Readers at book signings will sometimes ask me what they can do to help. There are actually many ways in which readers can lend a hand to the authors they enjoy. The most obvious thing to do - Tell a friend - covers a lot of ground these days. People who have always shared news of a favorite author with family and friends can now reach an even larger group of people through their status, links, notes, and messages on Facebook and MySpace; through their "tweets" on Twitter; through their blogs; or through online book networks like Shelfari and GoodReads. They can recommend books to local book clubs. They can talk to their local librarian. They can spread the word to employees at their local bookstore.
So "tell a friend" goes a long way. I've even had readers go so far as to write to book reviewers at their local newspaper and recommend they cover a particular book. And you know what? It often works. There is so much content out there today that everyone - readers, librarians, booksellers, and book reviewers - relies on word of mouth to find authors they might otherwise miss. Publishers and authors are interested parties, so the objective opinion of readers carries a lot of weight.
So remember - you have the power!
March 23, 2009
There are tragedies that also remind you of why you do what you do in life.
Back in January, I spoke at a senior apartment complex near our home, where my in-laws reside. One of the women there bought a copy of IMMORAL as a gift after my remarks.
I didn't know it at the time, but the woman had lost a son to cancer -- and not long ago had discovered that a second son had terminal cancer, too, and had been confined to a hospice. She bought the book for him.

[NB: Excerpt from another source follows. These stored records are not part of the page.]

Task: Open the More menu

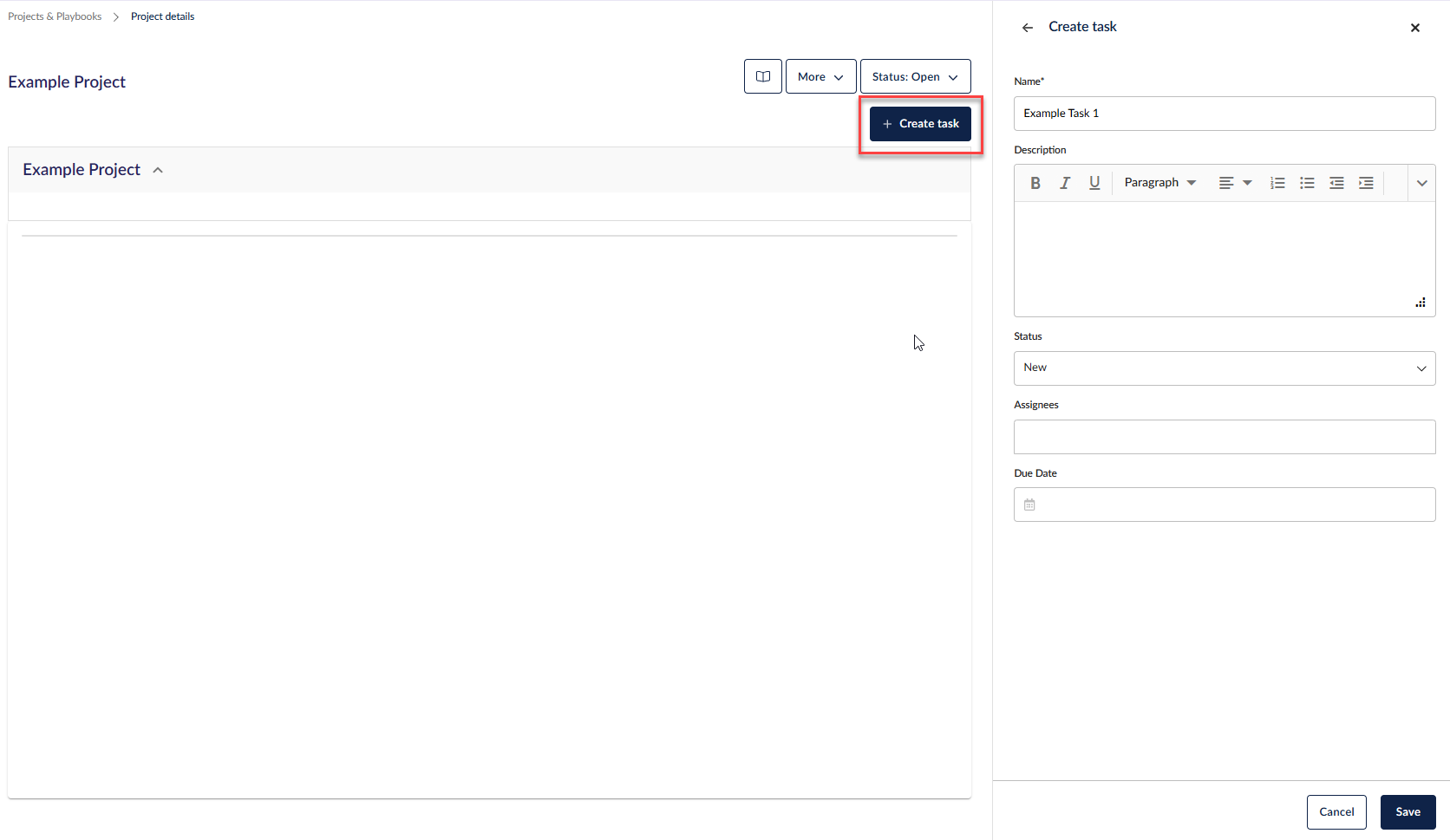Action: (x=820, y=76)
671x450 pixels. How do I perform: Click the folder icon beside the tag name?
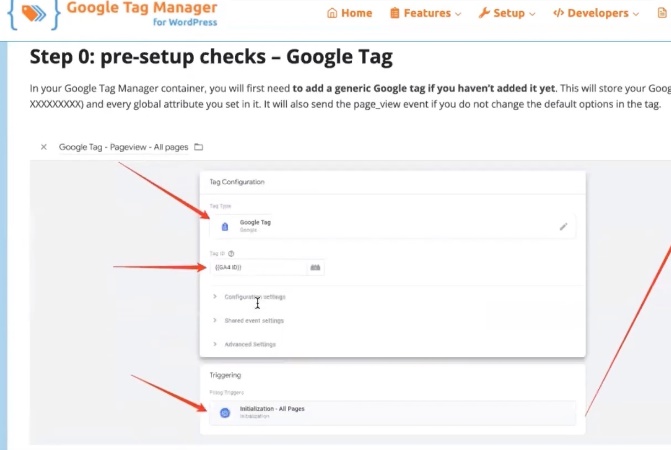coord(198,147)
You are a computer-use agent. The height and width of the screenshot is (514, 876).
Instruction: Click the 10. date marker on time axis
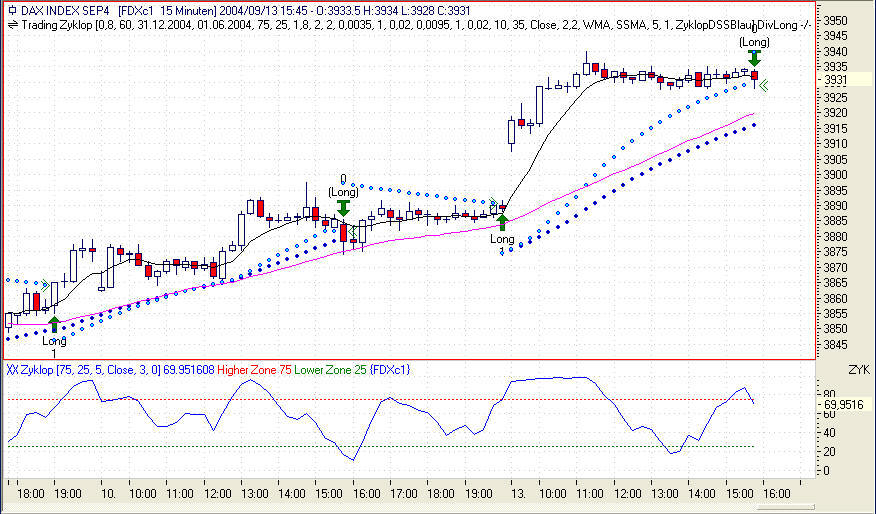coord(108,494)
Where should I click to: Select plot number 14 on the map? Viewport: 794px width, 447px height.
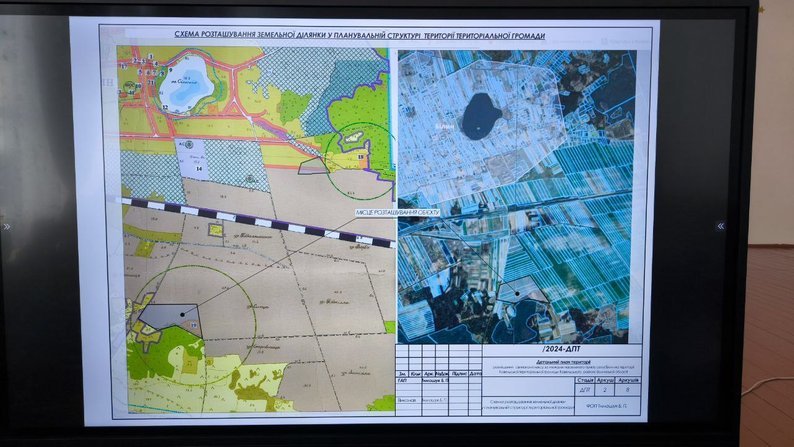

My wife Marcia was at the apartment complex visiting her mother today. The woman who bought the book saw her there and immediately came over. She wanted us to know that her son had passed away. IMMORAL turned out to be the last book he ever read, and she asked Marcia to tell me how much he had enjoyed it.

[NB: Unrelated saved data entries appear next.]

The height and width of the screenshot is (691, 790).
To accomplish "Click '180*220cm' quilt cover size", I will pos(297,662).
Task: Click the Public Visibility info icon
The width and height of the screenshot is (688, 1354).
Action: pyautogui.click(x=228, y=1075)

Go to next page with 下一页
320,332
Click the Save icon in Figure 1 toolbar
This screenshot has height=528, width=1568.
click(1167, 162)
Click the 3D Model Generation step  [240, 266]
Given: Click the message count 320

I couldn't help crying when I heard that news. But as Marcia told me, it's the kind of story you remember at those times when you wonder if you ever make a difference in the world.
June 13, 2008
Well, that seems pretty obvious, doesn't it? But it helps to remember how true that is. I spent a couple hours last weekend at a bookstore in the Twin Cities, and one of the booksellers mentioned that they had recently conducted a "handselling" contest, in which each of them picked one of their favorite books and made a point of recommending it to customers.
The winner sold around 150 paperbacks. One book, one store, 150 copies. And it wasn't even The Da Vinci Code.
The fact is, at chain stores and independents alike, customers come into the store looking for referrals and recommendations. "I've read all of Michael Connelly's books, who would you suggest I try next?" That's when handselling by retailers makes a difference for authors building a brand with new readers.
The moral of the story? I always ask readers who love my books to tell their friends -- and their local bookseller, too. When a bookseller gets a positive review from a customer, they can spread the word far and wide. That's how authors sell books.